Le vibrion porte lui aussi un nom : en « microbique », il s'appelle B.b. bkshp ; son récit couvre 3000 ans de sa vie, qui équivalent à 20 jours et demi du temps des hommes, avec un ajout de notes écrites 7000 ans plus tard !
Mark Twain s'amuse à parodier avec humour, à travers son personnage de microbe prétentieux et bavard, toutes sortes de discours, par exemple un dialogue platonicien ou un discours politique ou un traité de théologie…
D'emblée, le texte est déconcertant, on cherche en vain des repères spatiaux et temporels, ce qui s'explique puisque le temps des microbes n'est pas celui des humains ! En outre, le narrateur perd peu à peu ses souvenirs d'humain, il en est conscient et s'en désole, d'où une réflexion sous-jacente sur la mémoire et son altération possible. La distorsion du temps permet aussi à Twain de suggérer une réflexion sur la place de l'humanité dans l'univers, en adoptant un mode satirique pas toujours facile à appréhender.
Tout le début fait penser à une suite de digressions qui n'en finissent pas puis on a le sentiment que le récit se stabilise mais alors il s'interrompt brutalement !

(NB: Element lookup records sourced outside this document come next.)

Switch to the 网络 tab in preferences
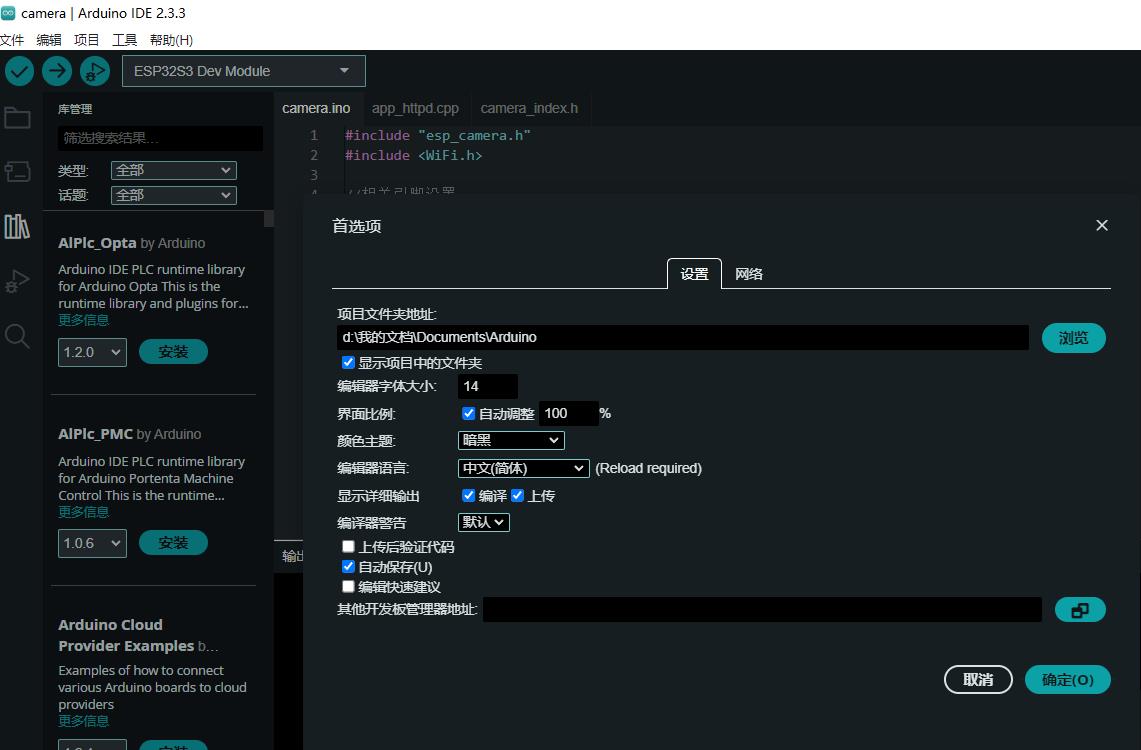Screen dimensions: 1141x750 [749, 274]
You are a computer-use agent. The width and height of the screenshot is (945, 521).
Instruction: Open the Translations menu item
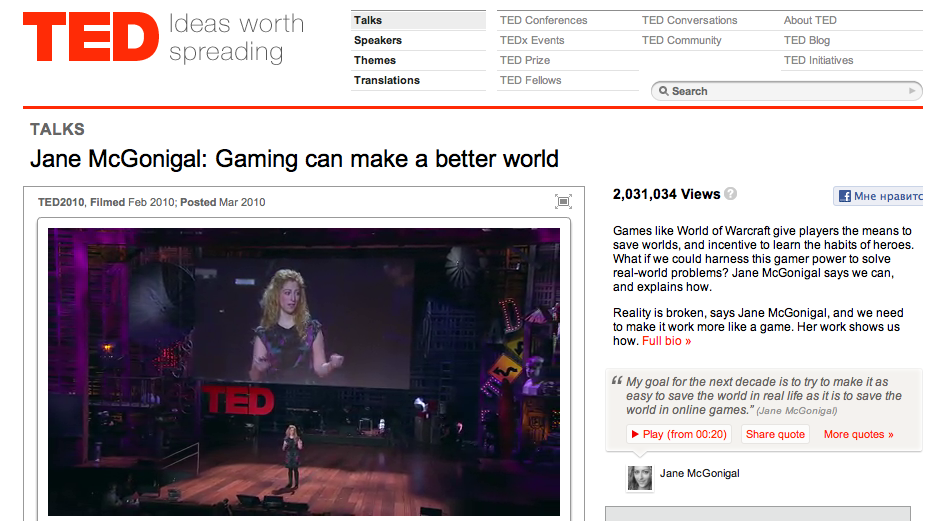coord(387,80)
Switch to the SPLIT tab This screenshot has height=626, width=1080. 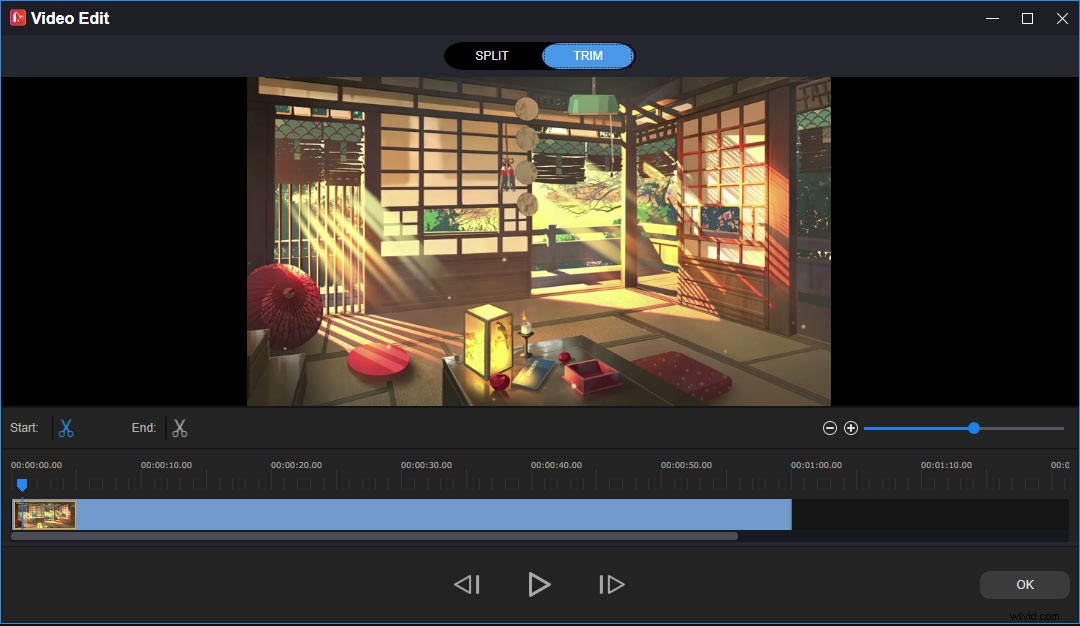click(x=493, y=55)
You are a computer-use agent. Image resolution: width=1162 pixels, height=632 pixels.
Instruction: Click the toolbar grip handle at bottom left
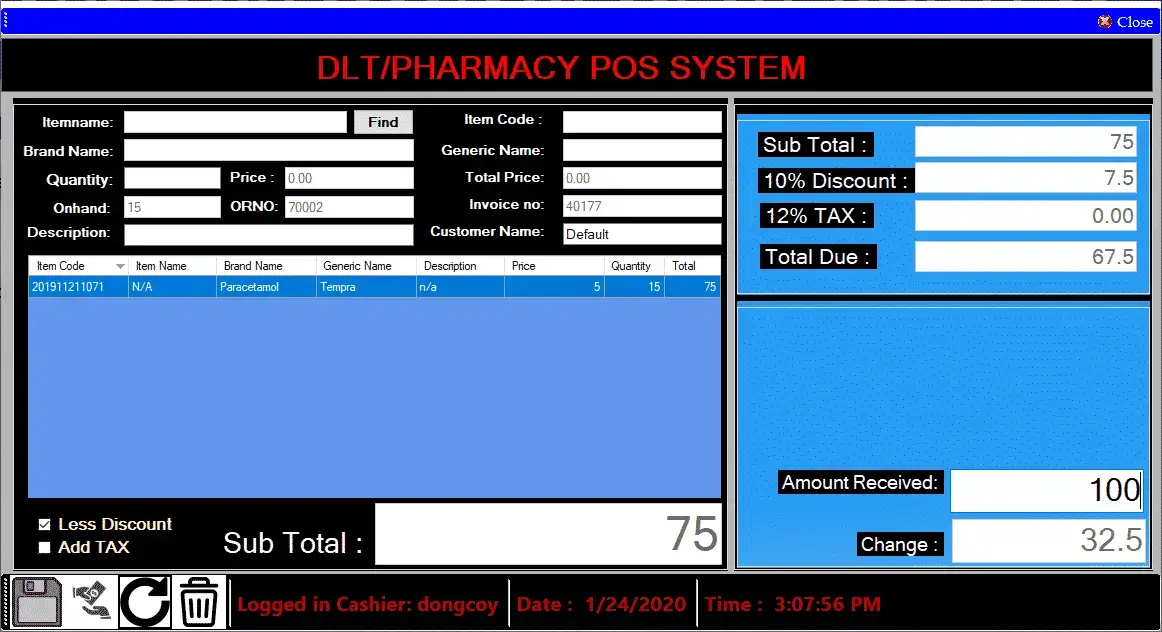[5, 602]
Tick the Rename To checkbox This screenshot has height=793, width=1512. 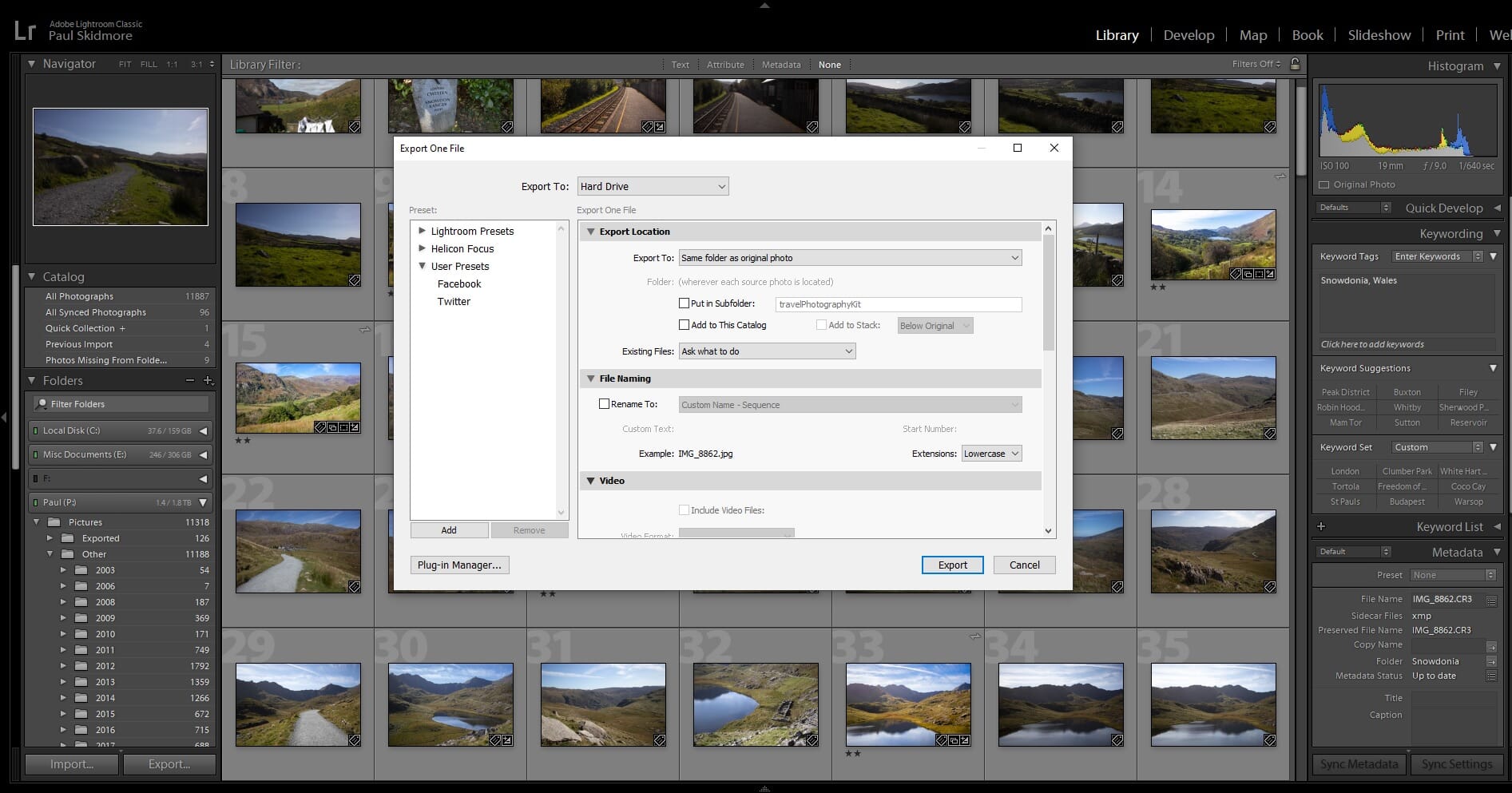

Bien sûr, il faut avoir en tête qu'il s'agit d'une œuvre inachevée mais je crois tout de même que, fondamentalement, l'auteur avait en tête de déstabiliser son lecteur pour mieux conduire sa satire d'une société bien réelle, celle de l'Amérique de son temps ; le ton est caustique, le style éblouissant, on est souvent en plein humour noir. Peut-on ranger cette œuvre dans la catégorie de la science-fiction ? Peut-être !
A lire comme une curiosité !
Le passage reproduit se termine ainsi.